In second grade, we got to make a list of all the things we wished we could do every day -- this meant foods we'd eat, places we'd go, rooms we'd have in our house. I think my list tilted heavily towards horses, ice cream sandwiches, and bouncy castles. I was thinking back recently on the ideal life I imagined for myself a seven year old and realized, suddenly, why children should not be able to make major life decisions or have credit cards. If I were permitted to live my dreams at age seven, which included, among other things, eating Eskimo Pies for breakfast, lunch, and dinner, and installing a water slide in my parents' house, I would be morbidly obese, toothless, jobless, and probably broke. But dammit, I'd be happy.

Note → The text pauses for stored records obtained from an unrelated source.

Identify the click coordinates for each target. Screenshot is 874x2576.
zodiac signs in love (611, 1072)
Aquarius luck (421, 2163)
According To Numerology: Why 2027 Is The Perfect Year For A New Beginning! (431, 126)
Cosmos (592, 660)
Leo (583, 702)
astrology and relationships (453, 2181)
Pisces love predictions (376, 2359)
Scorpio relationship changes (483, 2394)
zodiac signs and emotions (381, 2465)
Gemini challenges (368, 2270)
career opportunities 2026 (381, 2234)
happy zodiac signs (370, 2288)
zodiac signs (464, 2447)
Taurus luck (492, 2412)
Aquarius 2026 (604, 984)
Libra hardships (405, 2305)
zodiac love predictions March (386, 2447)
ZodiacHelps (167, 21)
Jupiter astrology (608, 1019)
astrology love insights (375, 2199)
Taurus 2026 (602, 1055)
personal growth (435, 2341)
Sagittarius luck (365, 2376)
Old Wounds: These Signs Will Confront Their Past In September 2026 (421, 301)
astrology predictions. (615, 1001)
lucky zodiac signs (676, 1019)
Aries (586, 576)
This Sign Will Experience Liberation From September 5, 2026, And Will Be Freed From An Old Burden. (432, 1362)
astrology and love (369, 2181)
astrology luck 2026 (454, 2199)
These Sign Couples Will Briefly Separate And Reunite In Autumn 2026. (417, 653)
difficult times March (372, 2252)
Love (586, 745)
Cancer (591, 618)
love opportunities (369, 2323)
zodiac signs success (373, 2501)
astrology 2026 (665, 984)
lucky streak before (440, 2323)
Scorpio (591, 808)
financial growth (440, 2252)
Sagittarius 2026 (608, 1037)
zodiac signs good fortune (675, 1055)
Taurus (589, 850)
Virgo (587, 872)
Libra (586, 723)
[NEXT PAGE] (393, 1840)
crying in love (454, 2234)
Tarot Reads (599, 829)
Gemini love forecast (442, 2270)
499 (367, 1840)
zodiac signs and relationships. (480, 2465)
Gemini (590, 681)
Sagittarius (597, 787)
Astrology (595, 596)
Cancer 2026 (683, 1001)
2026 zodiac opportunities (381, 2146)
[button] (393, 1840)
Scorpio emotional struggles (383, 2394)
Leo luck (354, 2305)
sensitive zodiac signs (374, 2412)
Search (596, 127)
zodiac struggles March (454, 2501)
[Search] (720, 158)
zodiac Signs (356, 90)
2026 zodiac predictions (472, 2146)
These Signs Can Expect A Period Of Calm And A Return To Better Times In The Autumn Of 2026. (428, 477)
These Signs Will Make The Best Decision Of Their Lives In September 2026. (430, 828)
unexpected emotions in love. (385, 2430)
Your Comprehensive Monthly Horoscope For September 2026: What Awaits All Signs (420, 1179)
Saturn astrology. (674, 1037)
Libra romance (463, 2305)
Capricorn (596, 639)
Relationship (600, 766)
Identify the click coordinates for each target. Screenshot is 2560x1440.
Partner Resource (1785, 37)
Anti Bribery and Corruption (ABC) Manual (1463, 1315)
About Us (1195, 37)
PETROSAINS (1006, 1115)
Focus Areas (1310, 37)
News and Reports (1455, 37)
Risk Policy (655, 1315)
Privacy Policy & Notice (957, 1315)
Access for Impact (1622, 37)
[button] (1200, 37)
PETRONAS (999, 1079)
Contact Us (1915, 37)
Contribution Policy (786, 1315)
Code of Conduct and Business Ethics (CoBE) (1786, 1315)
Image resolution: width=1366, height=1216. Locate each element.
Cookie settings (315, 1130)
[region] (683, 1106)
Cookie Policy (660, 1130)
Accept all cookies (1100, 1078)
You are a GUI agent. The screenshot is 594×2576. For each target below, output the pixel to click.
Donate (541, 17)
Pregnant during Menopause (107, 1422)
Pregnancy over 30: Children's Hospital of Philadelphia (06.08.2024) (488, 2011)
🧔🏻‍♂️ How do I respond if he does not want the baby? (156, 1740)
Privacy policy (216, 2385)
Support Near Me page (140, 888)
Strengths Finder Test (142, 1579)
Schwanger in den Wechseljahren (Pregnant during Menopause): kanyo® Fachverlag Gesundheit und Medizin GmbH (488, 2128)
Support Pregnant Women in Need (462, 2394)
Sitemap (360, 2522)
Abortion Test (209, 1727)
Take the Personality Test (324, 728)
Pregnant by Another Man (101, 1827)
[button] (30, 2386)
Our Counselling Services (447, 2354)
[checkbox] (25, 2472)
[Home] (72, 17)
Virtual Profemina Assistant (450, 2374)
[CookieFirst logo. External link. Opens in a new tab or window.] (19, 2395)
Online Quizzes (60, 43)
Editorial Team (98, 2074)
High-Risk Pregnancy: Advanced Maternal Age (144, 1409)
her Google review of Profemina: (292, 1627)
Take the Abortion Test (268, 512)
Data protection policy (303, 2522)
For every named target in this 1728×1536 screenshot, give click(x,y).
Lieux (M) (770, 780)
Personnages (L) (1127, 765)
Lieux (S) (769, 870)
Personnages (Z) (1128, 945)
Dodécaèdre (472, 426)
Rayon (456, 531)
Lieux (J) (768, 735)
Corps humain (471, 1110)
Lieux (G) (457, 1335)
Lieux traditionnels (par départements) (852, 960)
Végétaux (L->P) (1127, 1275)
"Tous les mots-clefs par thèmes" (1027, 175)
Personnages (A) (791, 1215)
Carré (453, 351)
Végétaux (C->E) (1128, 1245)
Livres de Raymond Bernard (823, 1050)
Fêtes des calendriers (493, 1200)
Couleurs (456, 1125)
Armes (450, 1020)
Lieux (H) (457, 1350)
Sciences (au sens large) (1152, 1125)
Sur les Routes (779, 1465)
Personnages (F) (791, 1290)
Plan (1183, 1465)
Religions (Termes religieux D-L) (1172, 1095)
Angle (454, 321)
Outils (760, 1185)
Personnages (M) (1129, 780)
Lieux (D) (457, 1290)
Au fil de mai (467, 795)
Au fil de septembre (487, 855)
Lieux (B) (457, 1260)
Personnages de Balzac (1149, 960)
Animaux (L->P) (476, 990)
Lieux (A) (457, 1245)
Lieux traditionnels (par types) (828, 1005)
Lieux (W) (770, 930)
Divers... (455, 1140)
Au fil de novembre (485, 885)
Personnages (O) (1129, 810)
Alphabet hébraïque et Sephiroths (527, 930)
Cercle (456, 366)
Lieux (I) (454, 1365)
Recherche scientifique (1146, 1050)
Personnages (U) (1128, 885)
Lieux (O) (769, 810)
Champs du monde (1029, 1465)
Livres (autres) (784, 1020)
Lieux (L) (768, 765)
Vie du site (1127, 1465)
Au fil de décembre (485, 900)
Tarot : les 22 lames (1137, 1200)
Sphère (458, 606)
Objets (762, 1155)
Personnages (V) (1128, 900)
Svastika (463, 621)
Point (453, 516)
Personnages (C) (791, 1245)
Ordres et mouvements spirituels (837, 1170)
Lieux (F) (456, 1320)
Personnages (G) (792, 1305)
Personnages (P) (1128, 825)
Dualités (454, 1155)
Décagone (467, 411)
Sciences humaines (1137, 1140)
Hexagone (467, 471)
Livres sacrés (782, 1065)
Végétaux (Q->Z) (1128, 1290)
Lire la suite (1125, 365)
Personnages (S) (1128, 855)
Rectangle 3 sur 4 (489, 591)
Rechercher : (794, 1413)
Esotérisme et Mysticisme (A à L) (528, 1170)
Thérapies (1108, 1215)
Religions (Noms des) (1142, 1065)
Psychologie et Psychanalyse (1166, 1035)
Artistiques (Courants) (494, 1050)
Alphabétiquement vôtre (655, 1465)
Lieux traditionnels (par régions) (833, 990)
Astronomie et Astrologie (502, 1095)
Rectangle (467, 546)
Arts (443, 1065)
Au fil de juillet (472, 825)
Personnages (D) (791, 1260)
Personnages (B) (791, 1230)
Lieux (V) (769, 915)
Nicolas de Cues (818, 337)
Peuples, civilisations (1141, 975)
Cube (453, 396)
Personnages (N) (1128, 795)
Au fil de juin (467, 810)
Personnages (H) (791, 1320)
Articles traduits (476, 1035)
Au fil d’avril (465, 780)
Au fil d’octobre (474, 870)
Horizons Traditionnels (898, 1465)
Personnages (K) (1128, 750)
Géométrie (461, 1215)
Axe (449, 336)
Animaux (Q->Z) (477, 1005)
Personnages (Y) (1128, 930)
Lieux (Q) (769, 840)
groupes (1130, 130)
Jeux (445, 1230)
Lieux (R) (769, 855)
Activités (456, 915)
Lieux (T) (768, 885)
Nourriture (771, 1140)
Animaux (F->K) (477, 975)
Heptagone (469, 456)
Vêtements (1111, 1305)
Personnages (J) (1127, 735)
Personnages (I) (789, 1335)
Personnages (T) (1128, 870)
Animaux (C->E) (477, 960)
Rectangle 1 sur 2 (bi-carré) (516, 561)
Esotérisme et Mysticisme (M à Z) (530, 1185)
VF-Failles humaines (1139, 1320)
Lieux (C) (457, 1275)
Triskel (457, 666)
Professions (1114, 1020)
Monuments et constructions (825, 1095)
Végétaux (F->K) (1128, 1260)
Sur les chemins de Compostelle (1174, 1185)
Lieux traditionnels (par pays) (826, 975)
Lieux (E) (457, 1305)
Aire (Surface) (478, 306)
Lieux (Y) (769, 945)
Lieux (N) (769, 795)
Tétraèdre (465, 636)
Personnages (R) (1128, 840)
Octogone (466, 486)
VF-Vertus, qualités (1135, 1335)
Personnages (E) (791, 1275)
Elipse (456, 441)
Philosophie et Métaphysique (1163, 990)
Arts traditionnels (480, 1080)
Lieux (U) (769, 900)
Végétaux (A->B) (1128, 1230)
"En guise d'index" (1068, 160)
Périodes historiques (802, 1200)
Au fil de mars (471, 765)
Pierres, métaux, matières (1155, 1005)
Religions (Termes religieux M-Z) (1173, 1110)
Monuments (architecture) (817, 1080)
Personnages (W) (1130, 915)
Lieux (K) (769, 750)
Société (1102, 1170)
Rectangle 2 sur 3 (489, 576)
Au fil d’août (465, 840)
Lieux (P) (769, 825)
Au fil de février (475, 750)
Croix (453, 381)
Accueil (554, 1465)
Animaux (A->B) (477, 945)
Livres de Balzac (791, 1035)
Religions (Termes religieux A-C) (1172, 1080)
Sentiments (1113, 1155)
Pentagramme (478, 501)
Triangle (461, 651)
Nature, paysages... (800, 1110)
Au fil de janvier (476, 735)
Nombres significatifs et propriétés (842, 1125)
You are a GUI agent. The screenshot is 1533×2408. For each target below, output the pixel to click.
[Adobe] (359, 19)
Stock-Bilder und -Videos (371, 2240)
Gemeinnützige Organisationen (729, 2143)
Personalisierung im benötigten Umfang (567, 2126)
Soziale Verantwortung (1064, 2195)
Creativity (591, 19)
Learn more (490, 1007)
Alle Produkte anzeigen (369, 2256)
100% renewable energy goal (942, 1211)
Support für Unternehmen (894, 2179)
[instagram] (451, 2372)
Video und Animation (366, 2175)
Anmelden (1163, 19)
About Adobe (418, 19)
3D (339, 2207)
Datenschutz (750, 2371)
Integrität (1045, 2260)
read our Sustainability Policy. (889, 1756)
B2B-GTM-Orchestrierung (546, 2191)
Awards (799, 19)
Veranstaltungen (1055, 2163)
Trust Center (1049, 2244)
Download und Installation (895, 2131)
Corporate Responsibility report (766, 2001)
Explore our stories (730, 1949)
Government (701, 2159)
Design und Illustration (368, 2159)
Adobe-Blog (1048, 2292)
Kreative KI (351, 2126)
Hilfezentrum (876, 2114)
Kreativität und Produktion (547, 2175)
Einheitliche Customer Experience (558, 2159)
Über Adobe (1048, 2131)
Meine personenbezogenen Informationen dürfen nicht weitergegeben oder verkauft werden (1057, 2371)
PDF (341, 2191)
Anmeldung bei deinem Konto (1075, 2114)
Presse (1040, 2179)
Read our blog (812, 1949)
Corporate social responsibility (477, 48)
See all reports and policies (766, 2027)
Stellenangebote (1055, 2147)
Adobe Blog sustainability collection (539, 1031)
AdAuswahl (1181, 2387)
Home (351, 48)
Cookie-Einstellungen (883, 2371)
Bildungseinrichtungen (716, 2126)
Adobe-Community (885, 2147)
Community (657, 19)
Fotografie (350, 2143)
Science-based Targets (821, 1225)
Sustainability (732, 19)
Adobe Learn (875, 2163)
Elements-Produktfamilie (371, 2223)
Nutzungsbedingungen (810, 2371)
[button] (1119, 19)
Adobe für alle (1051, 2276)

As you grow up, you reevaluate what an ideal life entails, of course. I have gradually moved away from the life dreams entailing a diet consisting entirely of Klondike products -- although I haven't let go completely of that one -- towards goals that involve the type of work I want to do, the city I want to live in, the company I want to keep. Big stuff. Adult stuff.
On the other hand, I think that seven-year-old yearning to have my own horse and water slide (and perhaps horse-accessible water slide?) still figures in there somehow. What lies at the core of those seven-year old desires is not the cost or the elaborateness of the stuff, but the fact that going down a slide is fun. Riding a horse is really fun. Eating ice cream till your teeth rot out is perhaps the most fun.
The thing is, the stuff -- that is, the specific items or activities -- that makes you happy when you're seven may change, but that core hankering for finding happiness in simple fun doesn't. When I was seven, I enjoyed spinning around in my mom's office chair till I was so dizzy I fell over. I also liked climbing on my friend's garage roof and jumping off into the bushes. Also fun: riding my bike "no hands" down hills, towards traffic. You know, the simple things. To be fair, I wasn't a completely reckless child. I also enjoyed latch-hooking. Anyway, the point of all this is that 24-year-old Stephanie may not be able to spend hours spinning in a chair without some serious vomit issues arising, but the basic impulse to do goofy things remains.
Being goofy probably gets harder as you get older and consequently have a lot of pressure riding on the choices you make. If you're seven and you knock your teeth out going down your personal water slide, so what? You didn't need those teeth anyway. If you're 24 and you show up to work toothless because you fell down the stairs trying to rig a slip'n'slide from your bedroom to the backyard, you're in trouble. And probably fired.
Beyond that, adults are expected to have more high-minded leisure activities than kids do. That's fair. As an adult, I can appreciate -- and truly enjoy -- things that would have bored me into stupification as a child. However, if you don't have a few fun activities ("fun-tivities") as an adult -- by that, I mean things that you do because they are just FUN, not because they enrich your mind or make you look cool to the dude in the beret you met at that gallery opening -- something is missing. I don't mean this to be an "when I am an old bat, I shall wear red" type post -- may God strike me dead if I ever veer into that territory -- I just don't want us to forget about fun. Remember, fun comes in many forms -- no one's here to judge. Just don't let it pass you by. Go get on that slip'n'slide and live it up!